Freddie Goodwin

Personal information
- Date of birth: 28 June 1933
- Place of birth: Heywood, Lancashire, England
- Date of death: 19 February 2016 (aged 82)
- Place of death: Gig Harbor, Washington, U.S.
- Height: 6 ft 1 in (1.86 m)
- Position: Wing half

Youth career
- Manchester United

Senior career*
- Years: Team / Apps / (Gls)
- 1953–1960: Manchester United / 95 / (7)
- 1960–1964: Leeds United / 107 / (2)
- 1964–1966: Scunthorpe United / 6 / (1)
- 1967: New York Generals / 1 / (0)
- Total:  / 221 / (10)

Managerial career
- 1964–1966: Scunthorpe United (player-manager)
- 1966–1967: Scunthorpe United
- 1967–1968: New York Generals
- 1968–1970: Brighton and Hove Albion
- 1970–1975: Birmingham City
- 1976–1978: Minnesota Kicks
- 1980–1981: Minnesota Kicks

= Freddie Goodwin =

English football player/manager & cricketer

Freddie Goodwin (28 June 1933 – 19 February 2016) was an English professional football player and manager. He also played county cricket for Lancashire.

==Career==
A wing half, Goodwin was signed as a trainee from Cheshire Schoolboys by Manchester United on 1 October 1953 as one of the Busby Babes. He made his senior debut for the club on 20 November 1954 against Arsenal. He helped the club win the 1956 and 1957 league championships, and was a member of the United team that made a comeback from the Munich air disaster that claimed the lives of eight players and ended the careers of two others, to reach the 1958 FA Cup final, losing 2–0 to Bolton Wanderers. He was not on the plane to Munich, having not been selected in the squad for the quarter-final second leg tie with Red Star Belgrade of Yugoslavia.
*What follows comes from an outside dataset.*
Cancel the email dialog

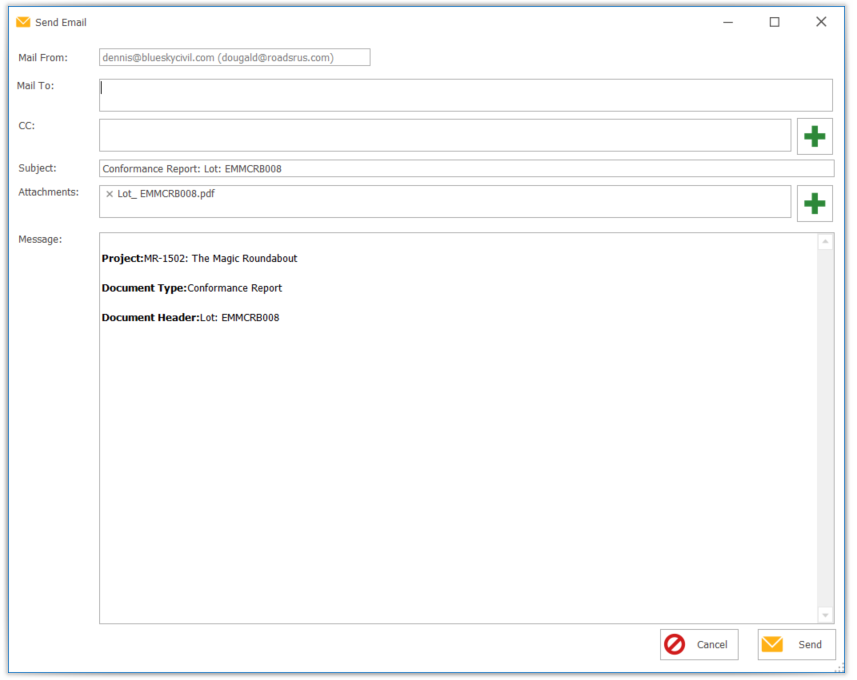tap(699, 645)
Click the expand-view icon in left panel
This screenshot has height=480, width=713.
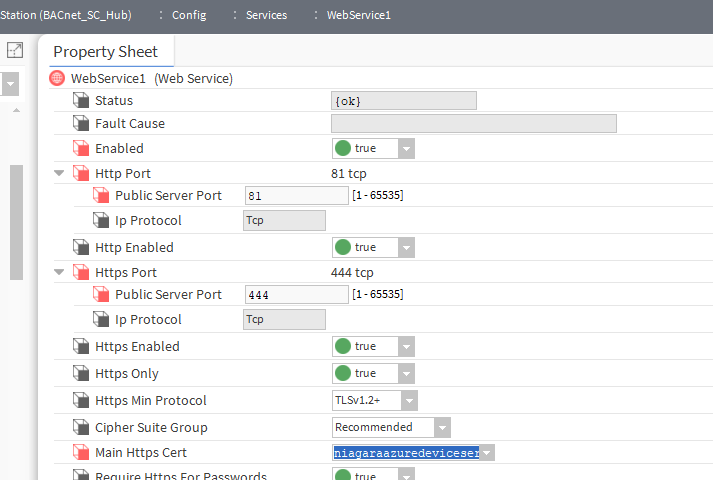15,50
In his United career, he scored eight goals in 107 appearances. He was signed by Leeds United on 16 March 1960 for £10,000. In the 1963–64 season, a collision with former Leeds teammate John Charles in an FA Cup tie against Cardiff City caused him to suffer a triple fracture of his leg, eventually resulting in his retirement from playing on 1 December 1964. He scored two goals in 120 appearances for Leeds.

Goodwin went on to become a player-manager at Scunthorpe United, although he did not play many games due to his injury, making six appearances and scoring one goal for the club. He left Scunthorpe United on 1 June 1966 and then became manager for the New York Generals (appearing in one match) and Brighton & Hove Albion, before becoming manager of Second Division club Birmingham City. It was at Birmingham where he introduced the young Trevor Francis into league football. At Birmingham, he was also known for introducing yoga, psychological testing and other new training techniques.

Goodwin also made 11 first-class appearances for Lancashire County Cricket Club (1955–1956) as a right-arm fast-medium bowler.

==Later life==
Goodwin later moved to the United States to coach and serve as president of the Minnesota Kicks. He later relocated to Washington state, where he coached Tacoma Stars and started a travel agency on Vashon Island. He died of cancer at Gig Harbor, Washington, on 19 February 2016 at the age of 82.